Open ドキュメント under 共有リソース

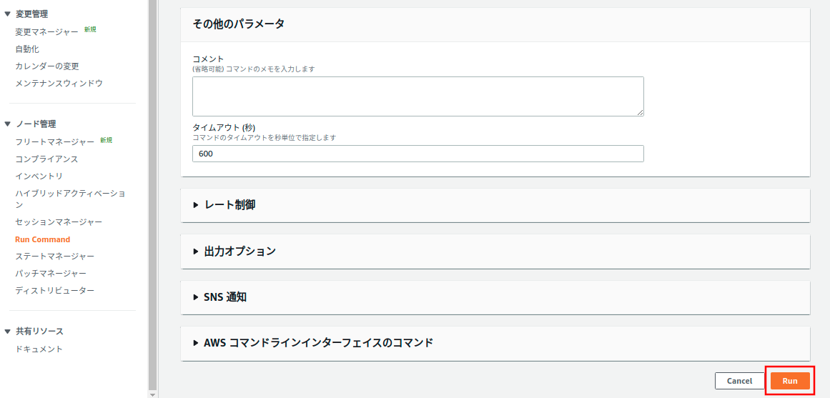point(39,349)
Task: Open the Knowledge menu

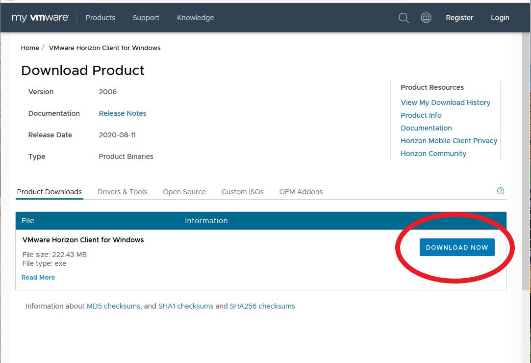Action: [195, 18]
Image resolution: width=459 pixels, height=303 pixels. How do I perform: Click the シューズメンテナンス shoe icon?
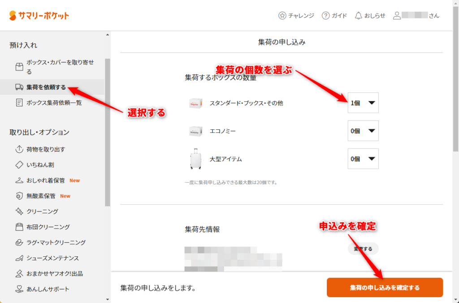point(19,258)
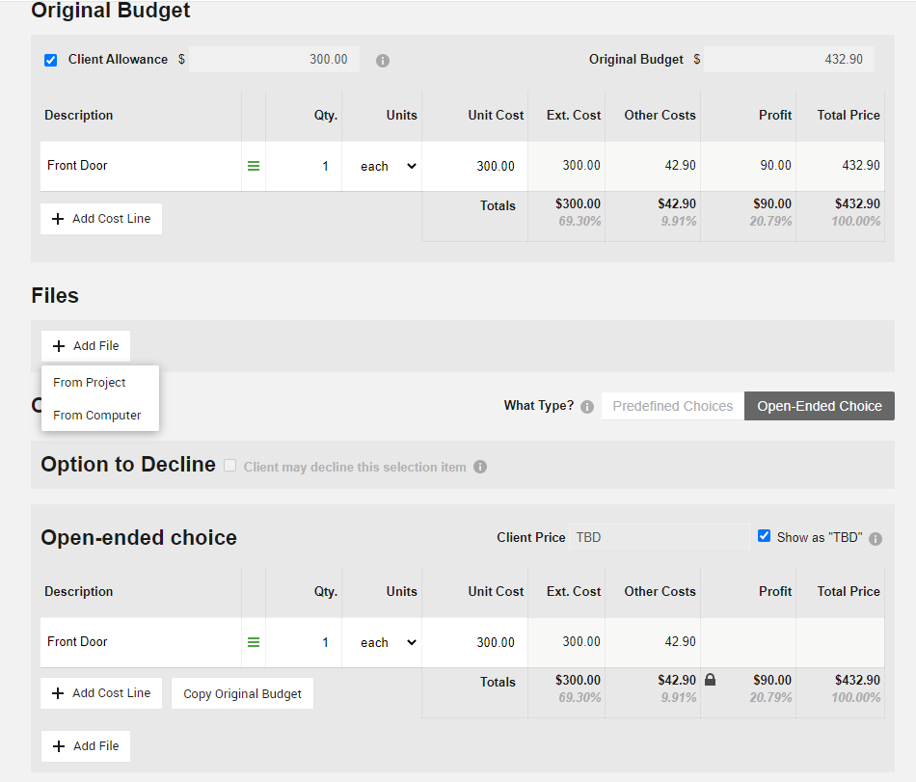Click info icon next to Show as TBD
The image size is (916, 782).
point(876,539)
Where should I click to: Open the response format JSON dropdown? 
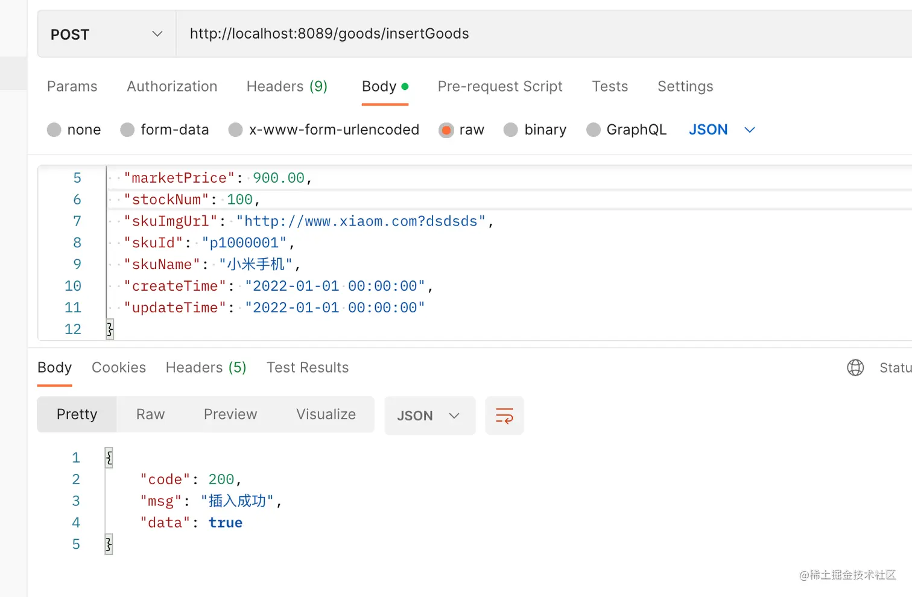(x=429, y=415)
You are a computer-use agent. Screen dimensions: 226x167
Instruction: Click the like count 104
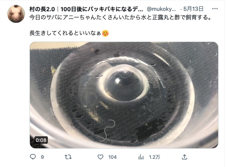tap(112, 157)
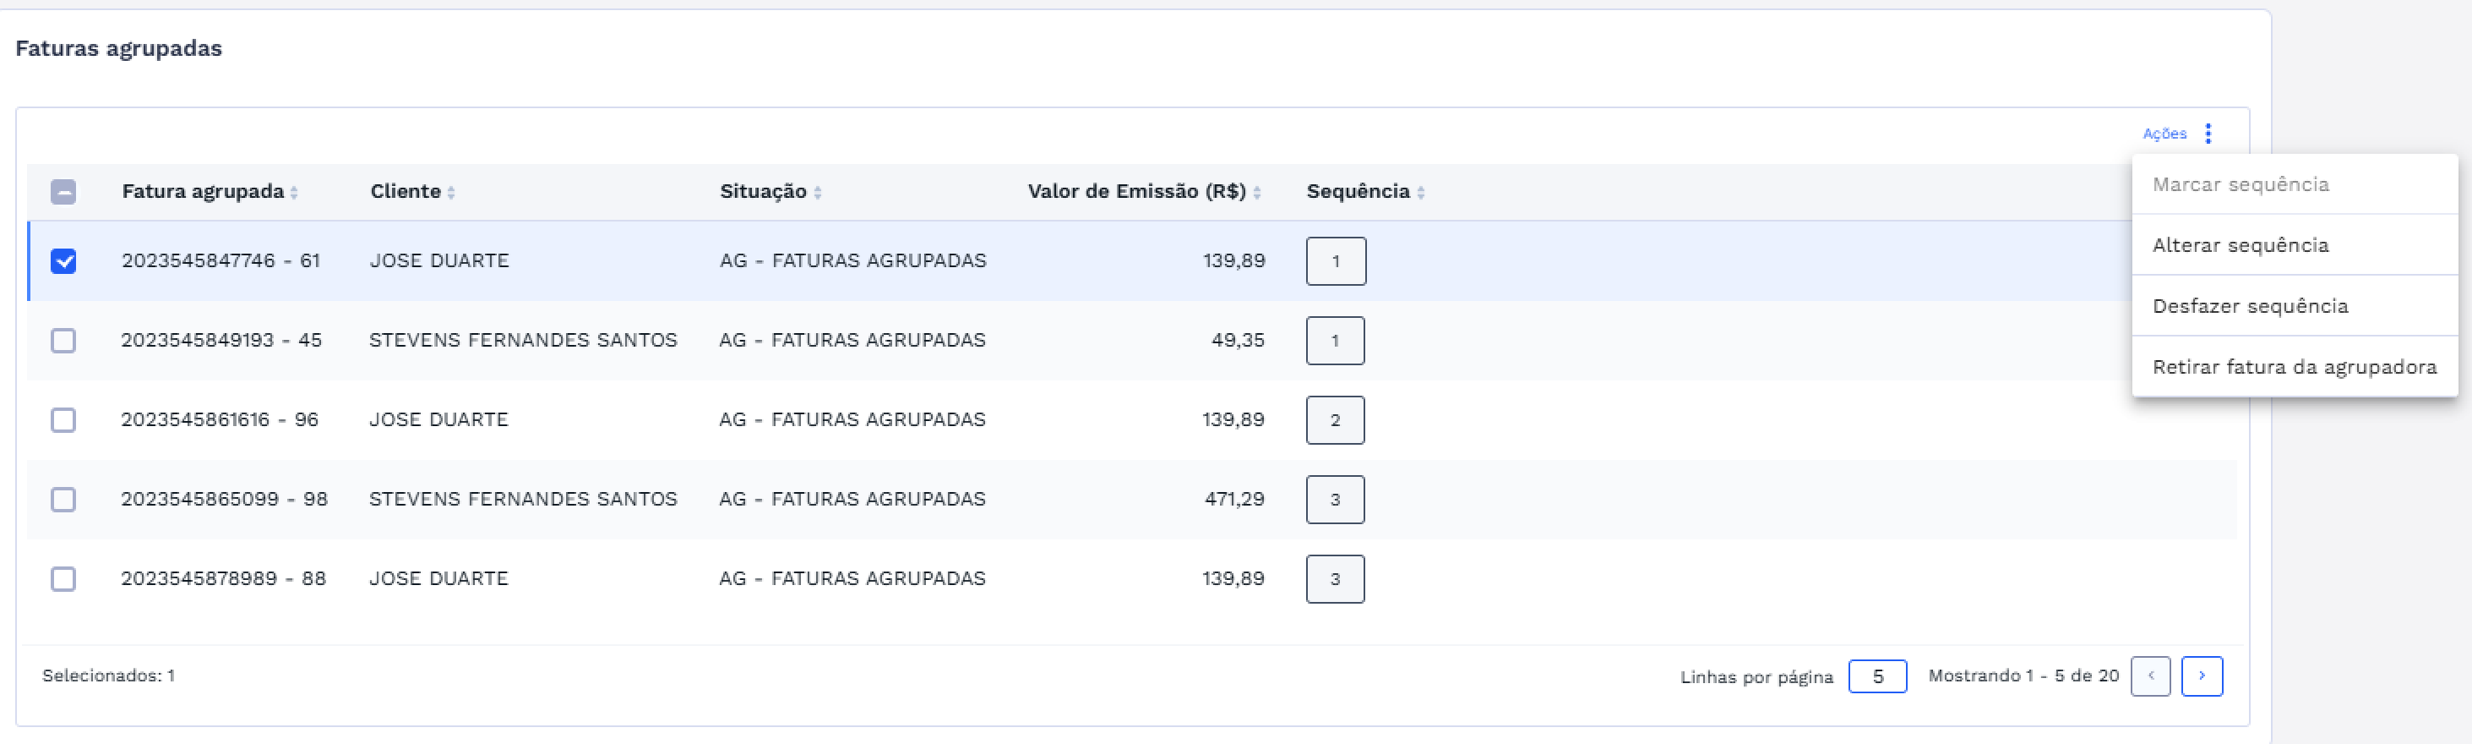Sort by Situação column arrows
This screenshot has height=744, width=2472.
pos(818,192)
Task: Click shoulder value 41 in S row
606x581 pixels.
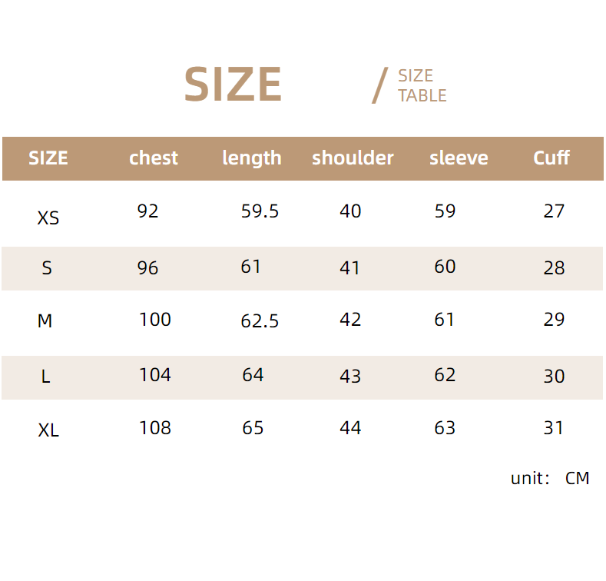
━━━━━━
Instructions for the task: Word for word, give the listing above again, but drop any pictures.

Task result:
Open ドキュメント under 共有リソース

point(39,349)
Task: Open the Knowledge menu

Action: [195, 18]
Image resolution: width=459 pixels, height=303 pixels. How do I perform: Click the シューズメンテナンス shoe icon?
point(19,258)
Click info icon next to Show as TBD
The image size is (916, 782).
point(876,539)
Where should I click to: Open the response format JSON dropdown? 
(x=429, y=415)
You are a computer-use agent. Screen dimensions: 226x167
Instruction: Click the like count 104
tap(112, 157)
Sort by Situação column arrows
This screenshot has height=744, width=2472.
pos(818,192)
Task: Click shoulder value 41 in S row
606x581 pixels.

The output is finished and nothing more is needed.